▸ **Source data**:
Start of Block

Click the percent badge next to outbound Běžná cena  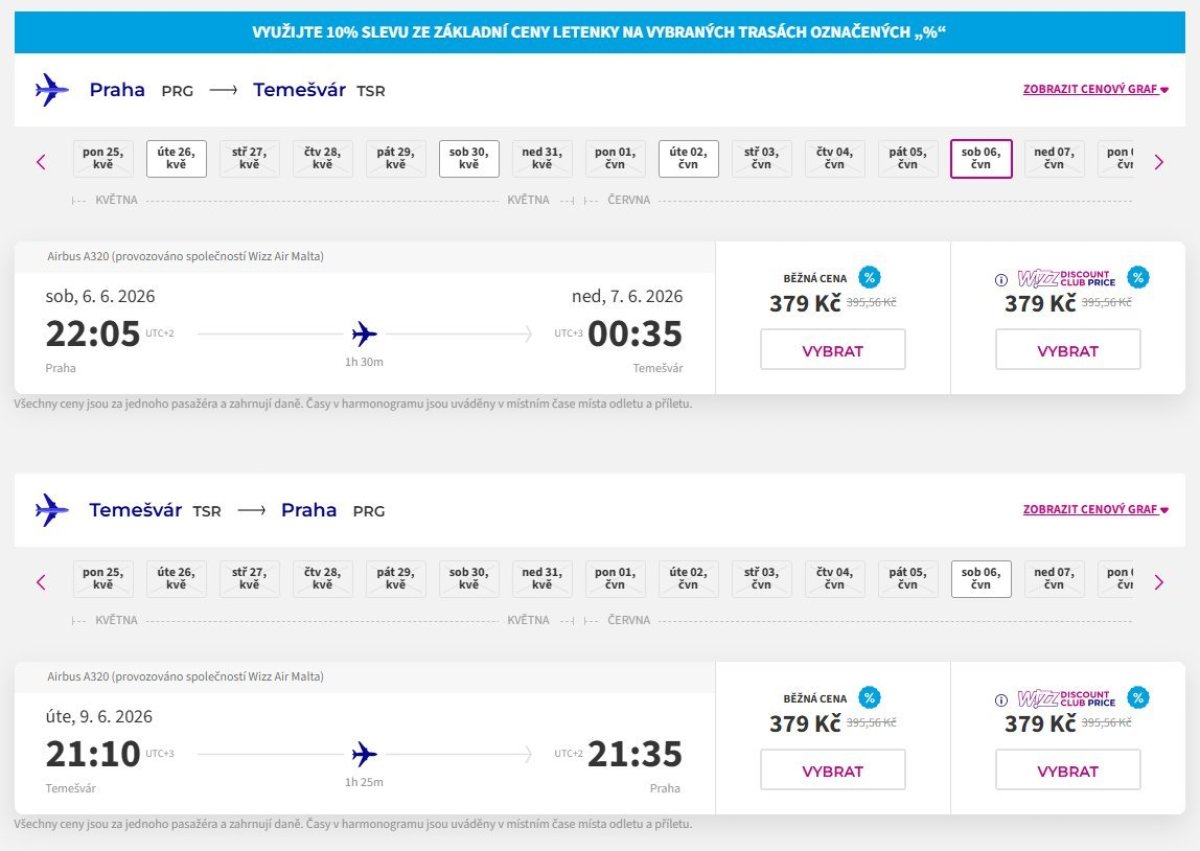pos(869,278)
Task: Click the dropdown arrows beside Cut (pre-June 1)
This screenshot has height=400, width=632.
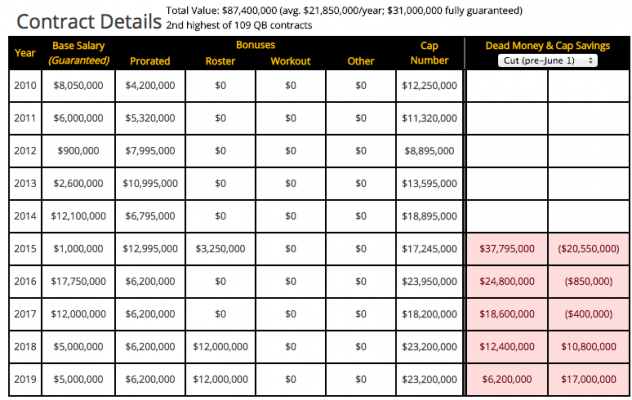Action: click(x=590, y=61)
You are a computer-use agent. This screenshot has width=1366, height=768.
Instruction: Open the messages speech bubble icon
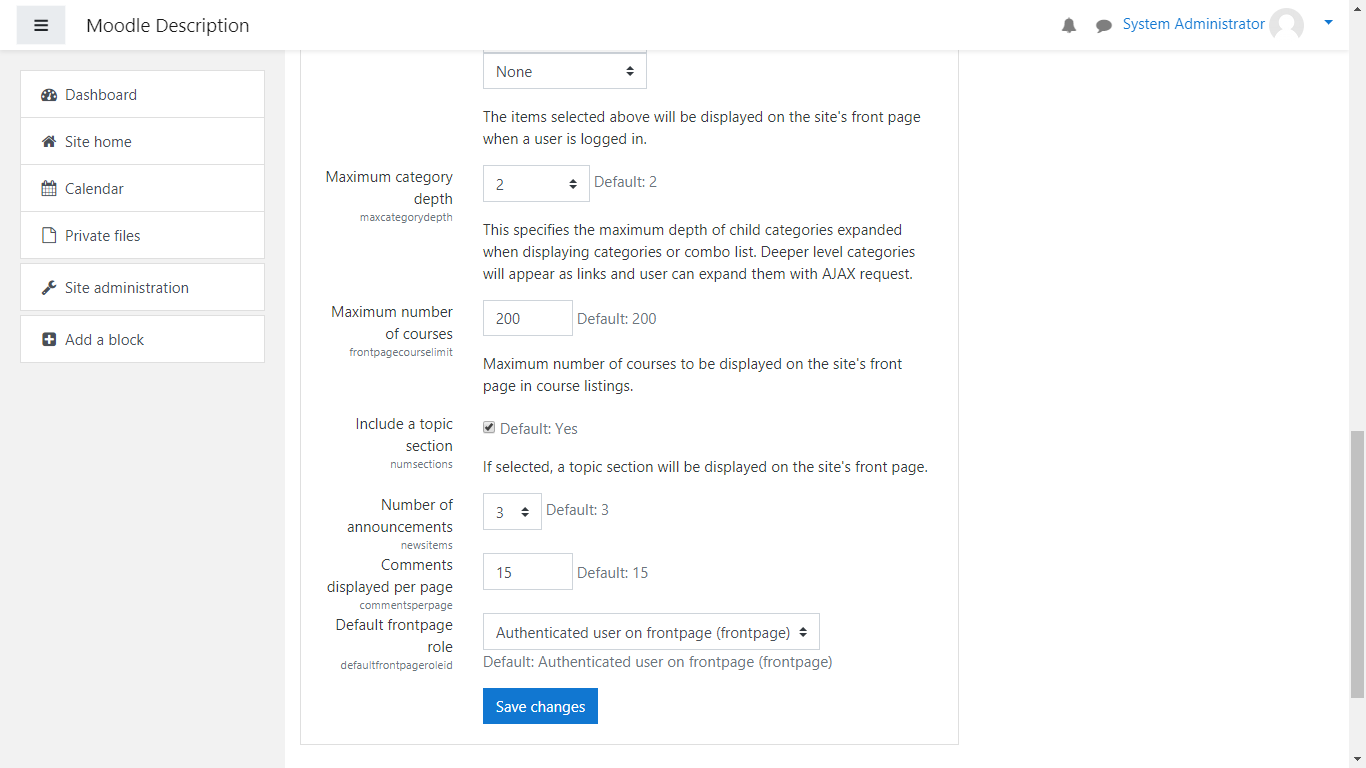click(x=1104, y=26)
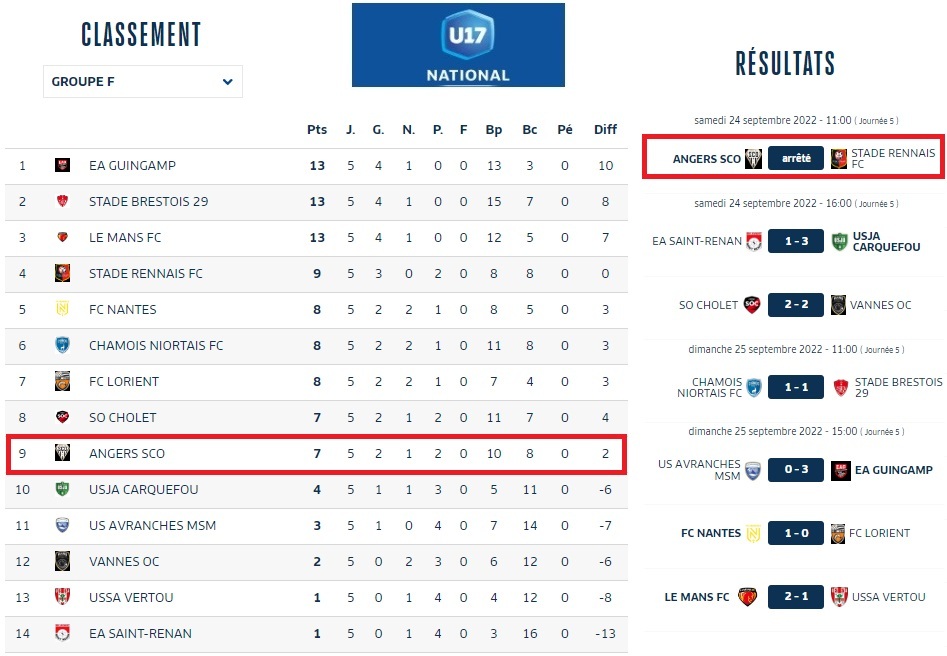Screen dimensions: 947x656
Task: Click the SO Cholet crest in standings
Action: click(x=62, y=417)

End of Block

▸ **Problem**:
The lines from the one with "Instruction: Open the" to the end of the data above should be retyped exactly, both ends included, and pictures are to be left out.

▸ **Task response**:
Instruction: Open the messages speech bubble icon
click(x=1104, y=26)
Screen dimensions: 947x656
Task: Click the SO Cholet crest in standings
Action: click(x=62, y=417)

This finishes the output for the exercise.